Kater Ivan integriert sich nahtlos in unsere Katerbande und macht genau das, was unsere drei machen. Und wenn’s der größte Blödsinn ist. Gastkätzin Olga, die einzige Dame in der Runde, hält sich mehr an mich und rennt mir auf Schritt und Tritt bei der Hausarbeit hinterher. Wenn sie müde wird, schläft sie in meinem Kleiderschrank oder bei meinen Schuhen. Mädchen, eben!

Und das genau kann Kater Cooniebert nicht verstehen. Ein richtiger Kater ruht auf dem Balkon oder auf dem Kratzbaum, gern auch hoch oben auf dem Bücherschrank oder im Bett. Aber doch nicht hinter Pullovern oder zwischen Turnschuhen und Sandalen! Also rennt, blökt und sucht er alle Ruheplätze ab, die er so kennt, bis er sie schließlich auf einem ihrer Mädchen-Schlafplätze findet.

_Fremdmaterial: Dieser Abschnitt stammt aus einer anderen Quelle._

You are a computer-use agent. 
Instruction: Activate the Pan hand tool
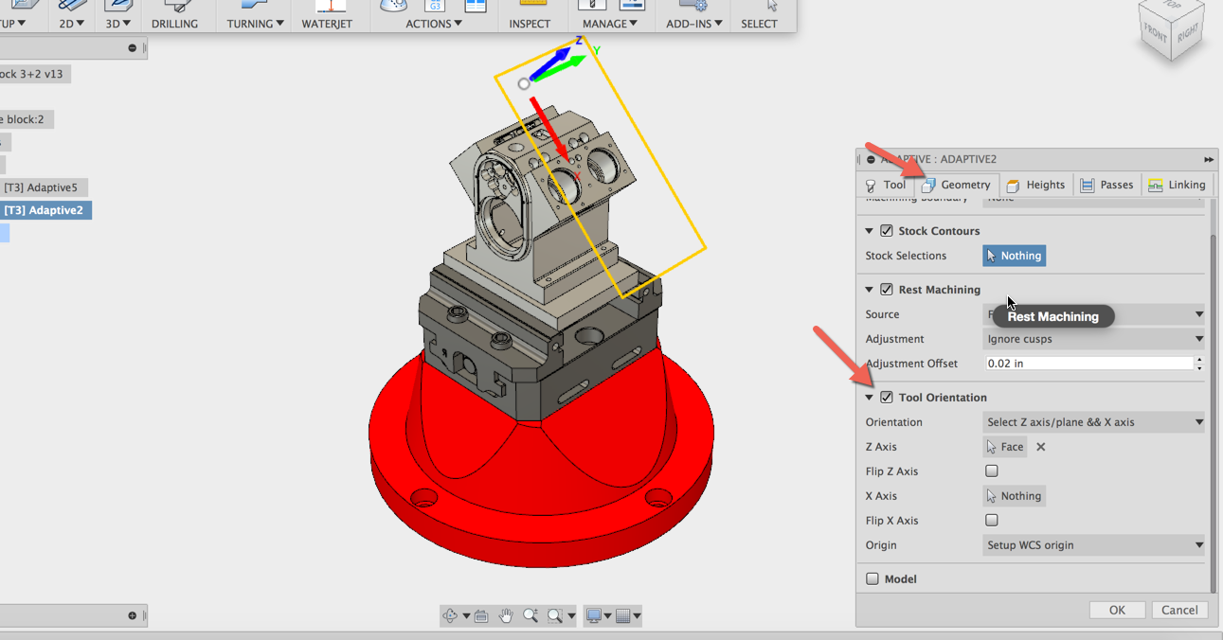tap(506, 615)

Ob er dann „Weiber!“ denkt, wissen wir nicht. Möglich wär’s.

Jetzt ist es Abend, und Coonieberts Geblöke will einfach kein Ende nehmen. Wir liegen längst schon im Bett, da geistert er immer noch durch die Bude und schreit sein „Bööö-ö-ö-wrrrauuu? Bööö-ö-ö-wrrrauuu?“

„Gib jetzt Ruhe!“, ruft der Gatte.
„Leg dich hin und schlaf endlich“, verlange ich. „Die anderen pennen auch schon längst irgendwo.“
So ganz überzeugt ist er nicht.
„Bööö-ö-ö-wrrrauuu? Bööö-ö-ö-wrrrauuu?“

Cooniebert hat keine ruhige Nacht. Wir auch nicht. Immer mal wieder hören wir ihn rufen.

Am nächsten Morgen wird mir auch klar, warum: Kater Ivan sitzt mit langem Gesicht draußen auf dem Balkon. Er hat am Vorabend den Zapfenstreich verpasst, und wir haben ihn versehentlich ausgesperrt. Der Ärmste! Na, wenigstens ist es eine laue Nacht gewesen. Wir müssen unseren Freunden bei deren Rückkehr keinen hustenden und schniefenden Kater mit nach Hause geben.

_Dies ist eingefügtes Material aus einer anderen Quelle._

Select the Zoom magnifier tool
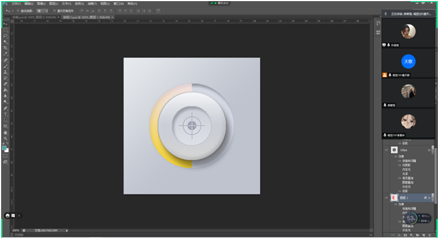Screen dimensions: 439x239 coord(6,138)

Weil Ivan immer das macht, was die anderen machen, sind wir stillschweigend davon ausgegangen, dass mit unseren Katern ins Haus kommt, wenn wir am Abend nach ihnen pfeifen. Aber offenbar hat er in der Kratzbaumhöhle geschlafen und nichts vom allgemeinen Aufbruch mitgekriegt. Und gesehen haben wir ihn da drin auch nicht.

So etwas ist ihm zu Hause sicher noch nie passiert!

„Guten Morgen, du armer Ivan“, sage ich, als ich die Balkontür öffne. Wie ein Pfeil schießt er ins Haus und hechtet an die Futternäpfe. Dringend aufs Klo muss er nicht, das hat sich zwischenzeitlich erledigt. Na, wenn ich gewusst hätte, dass er heute Nacht draußen schläft, hätte ich ihm ein Katzenklo auf den Balkon gestellt. So greife ich eben zum Putzzeug.

Ich warte geradezu darauf, dass Cooniebert mich triumphierend anschaut und deutlich sichtbar denkt: „Siehste! Hättest du gestern Abend auf mich gehört, müsstest du jetzt keine Pfütze wegputzen!“ Aber auf so ein menschliches Niveau lässt er sich nicht herab. Er mampft zufrieden sein Frühstück und sagt keinen Ton. Muss er auch nicht. Jetzt sind ja alle da.